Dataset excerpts
┌──
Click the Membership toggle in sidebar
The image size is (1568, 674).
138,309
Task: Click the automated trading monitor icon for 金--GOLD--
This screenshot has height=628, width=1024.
└──
Work to be completed:
Every record, from top to bottom, must be transcribed exactly.

Written answer:
Click the Membership toggle in sidebar
The image size is (1568, 674).
138,309
Task: Click the automated trading monitor icon for 金--GOLD--
This screenshot has height=628, width=1024.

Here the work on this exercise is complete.